Before any link is tested, the destination site is looked-up in a
table of recently accessed sites (the definition of "recently" is set
via the configuration default CheckInterval
or via the instruction directive SitesCheck).
If it is not found, that site's
/robots.txt document is requested and parsed for
restrictions to be placed on MOMspider robots. Any such restrictions
are added to the user's avoid list and the site is added to the site
table, both with expiration dates indicating when the site must be
checked again. Although this opens the possibility for a discrepancy
to exist between the restrictions applied and the contents of a
/robots.txt document, it is necessary to
avoid a condition where the site checks cause a greater load on the
server than would the maintenance requests alone.
One example of a
/robots.txt can be seen at
my site. Note that
I place fewer restrictions on MOMspider than I do on other robots
(a user-agent of
* represents the default for all robots
other than those specifically named elsewhere in the file). URLs
that almost all information providers should be encouraged to
"Disallow" (what MOMspider refers to as "Avoid") are those that
point to dumb scripts (scripts that don't understand the difference
between HEAD and GET requests.
It is important to note that avoid and sites files must always be used in pairs. The entries in the avoid file should expire at the same time as their corresponding site entry in the sites file. Otherwise, the spider will fail to act properly.
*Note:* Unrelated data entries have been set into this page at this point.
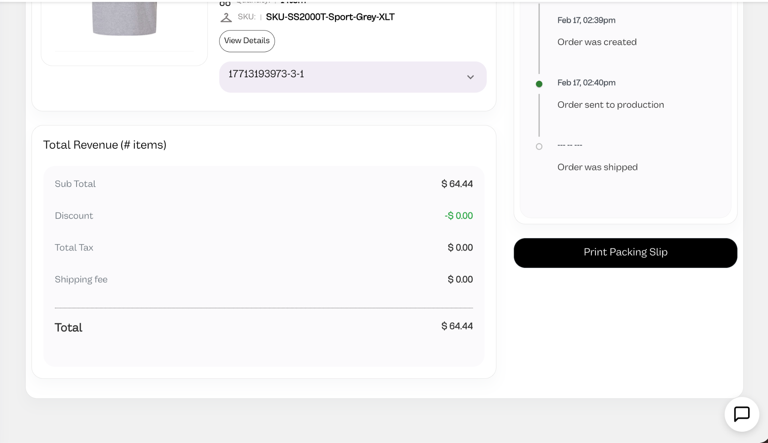Viewport: 768px width, 443px height.
Task: Click the Order was created entry
Action: point(597,42)
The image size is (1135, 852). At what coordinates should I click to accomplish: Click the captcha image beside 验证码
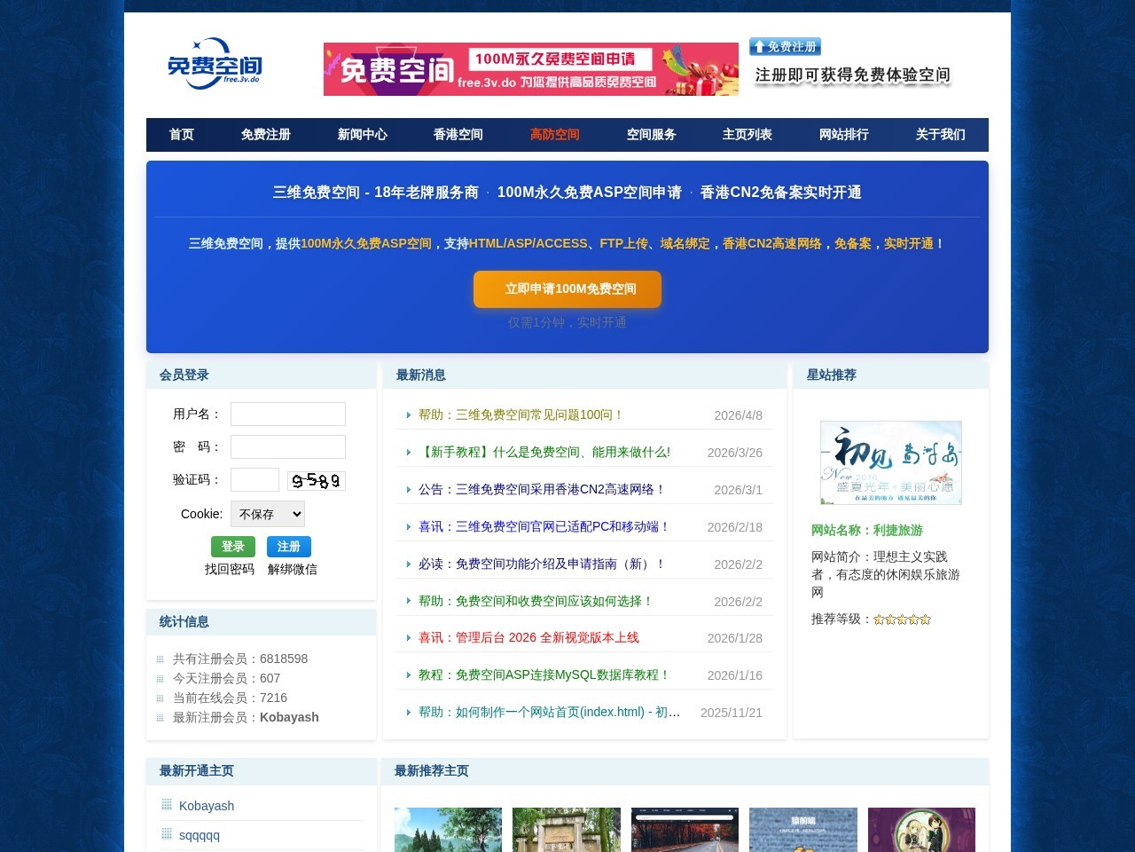(317, 479)
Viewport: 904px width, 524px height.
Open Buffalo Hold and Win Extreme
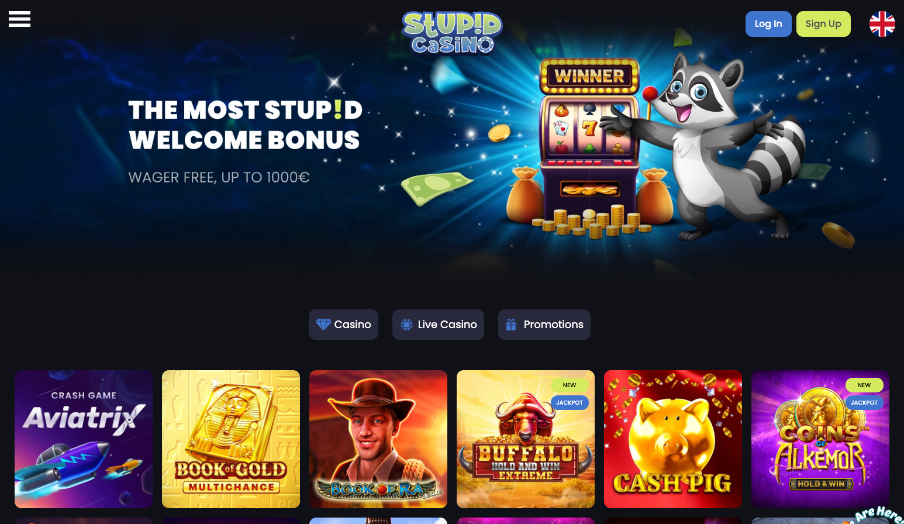click(x=526, y=439)
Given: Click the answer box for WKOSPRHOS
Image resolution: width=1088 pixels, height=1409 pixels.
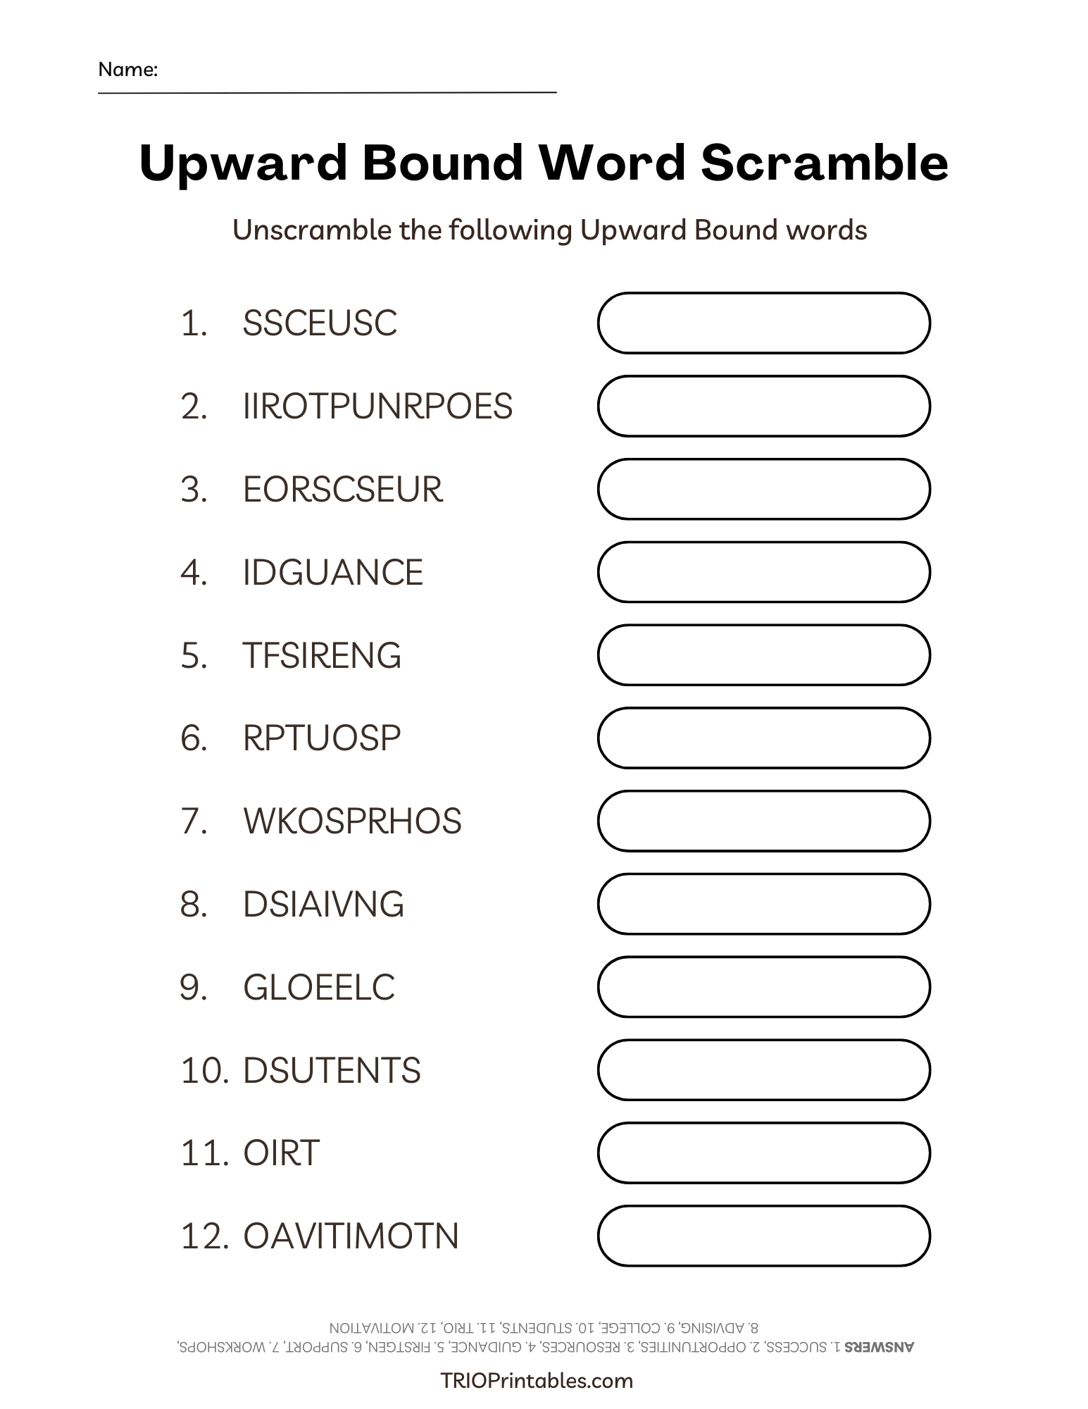Looking at the screenshot, I should [763, 821].
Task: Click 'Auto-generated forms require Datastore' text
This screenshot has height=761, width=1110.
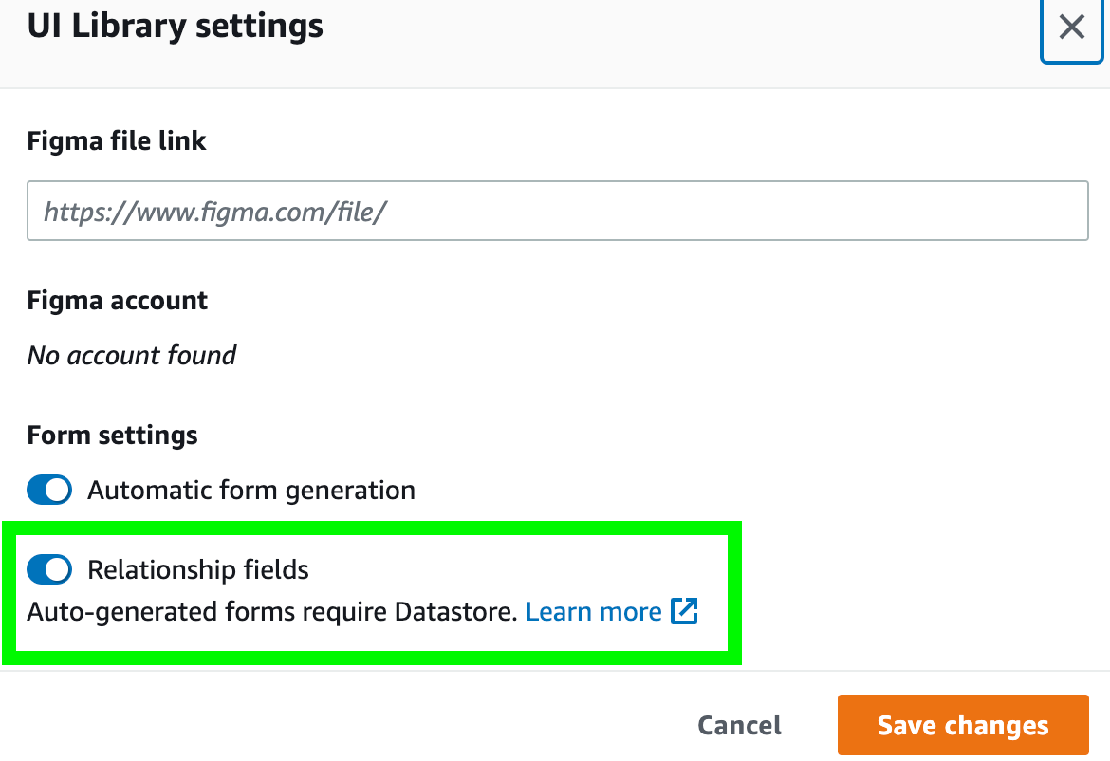Action: (272, 611)
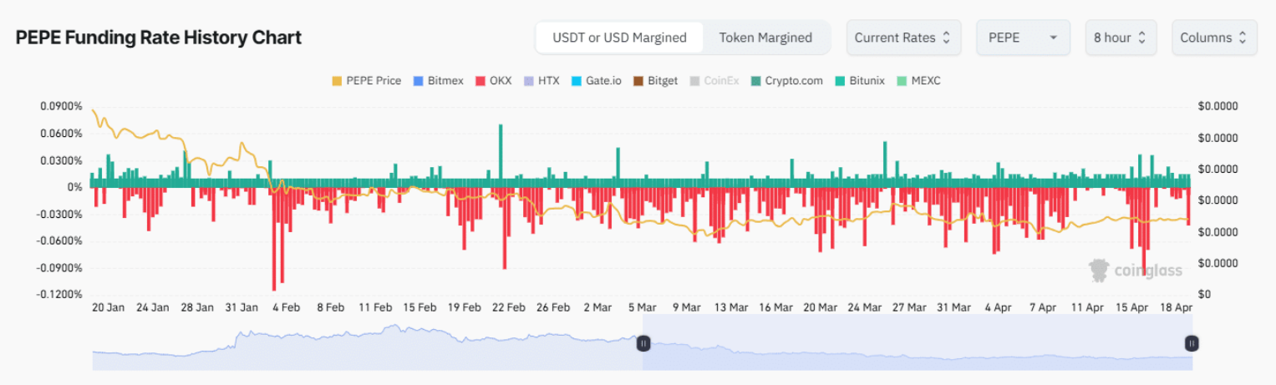The image size is (1276, 385).
Task: Click the tallest green bar near 22 Feb
Action: pos(501,150)
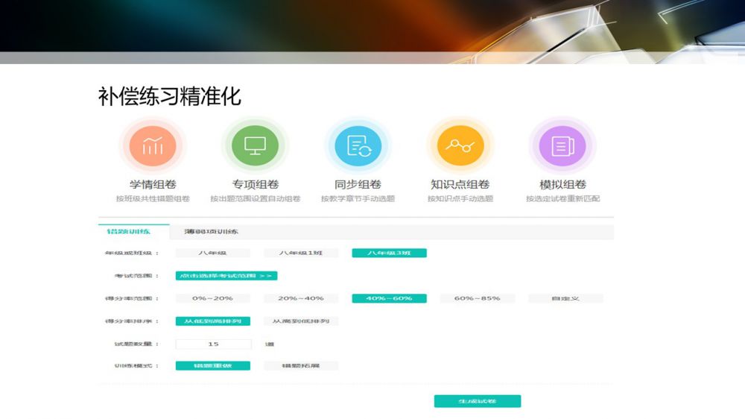Select the 同步组卷 blue document icon
The image size is (745, 419).
coord(358,145)
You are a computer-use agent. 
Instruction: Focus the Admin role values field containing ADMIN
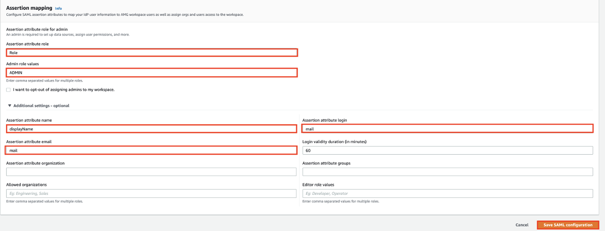(152, 73)
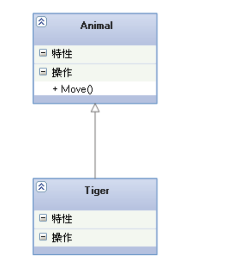The height and width of the screenshot is (268, 239).
Task: Select the 特性 label in Animal class
Action: coord(62,54)
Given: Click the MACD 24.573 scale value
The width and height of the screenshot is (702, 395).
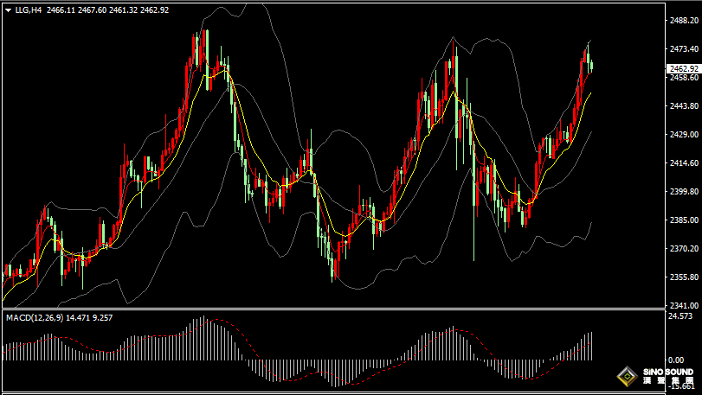Looking at the screenshot, I should click(680, 316).
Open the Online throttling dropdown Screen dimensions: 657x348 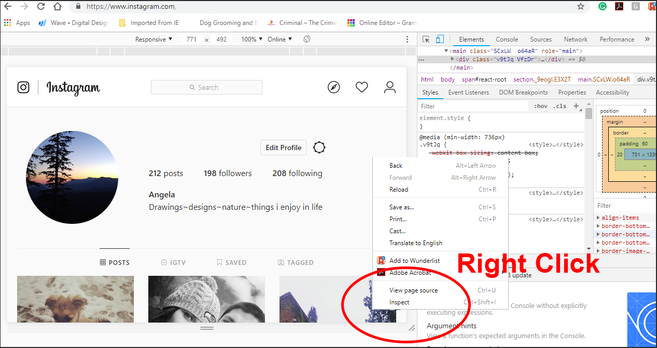280,39
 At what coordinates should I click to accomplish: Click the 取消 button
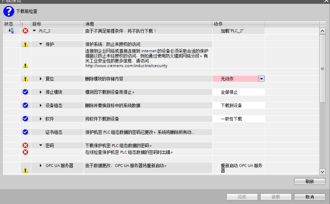pyautogui.click(x=309, y=197)
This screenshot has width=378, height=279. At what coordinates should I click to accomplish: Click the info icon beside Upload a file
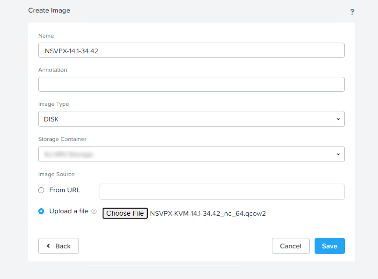(x=94, y=211)
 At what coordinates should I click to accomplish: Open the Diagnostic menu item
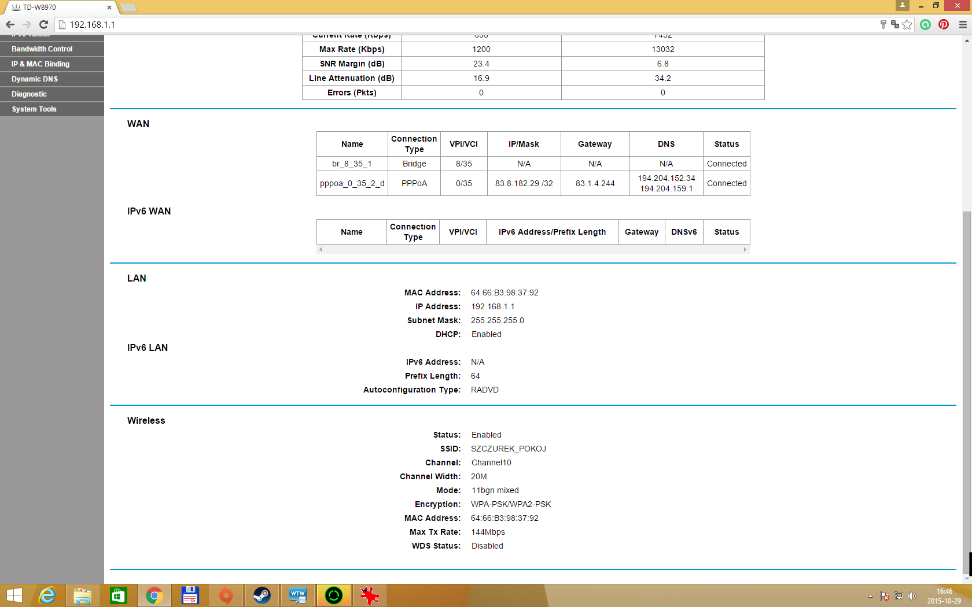tap(29, 94)
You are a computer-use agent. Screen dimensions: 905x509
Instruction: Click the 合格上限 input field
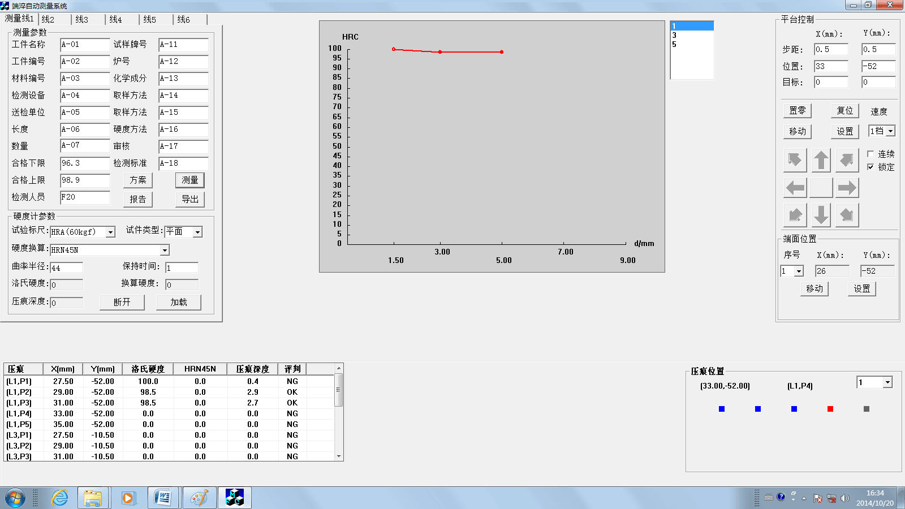[x=85, y=180]
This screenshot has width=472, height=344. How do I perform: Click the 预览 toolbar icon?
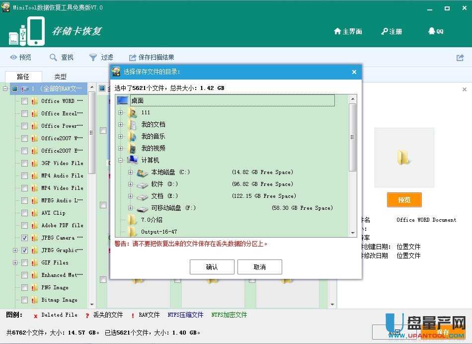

In addition to the robot exclusion standard, the avoid files can be edited by hand (when the MOMspider process is not running) such that the user can specify particular URL prefixes to be avoided or leafed. Avoided means that no request can be made on URLs containing that prefix. Leafed means that only HEAD requests can be made on those URLs, thus having the effect of preventing their traversal.
Finally, URL prefixes can be temporarily leafed (for the duration of one task) by including an Exclude directive to that effect in the task instructions.
Examples are included of some real avoid and sites files. The system avoid file provided with the release lists many URLs which are known to cause trouble with spiders. Of particular importance is to avoid gateways to other protocols (e.g. wais and finger) that would cause a great deal of unnecessary computation if they are traversed by a spider.
Before running MOMspider on your site, you should create a
/robots.txt on your server so that the spider can read it
on its first traversal. You can then look at the resulting avoid and sites
files to see how well MOMspider parsed the file. To force MOMspider to
re-read a site's
/robots.txt, delete that site's entry from
the sites file before running the spider.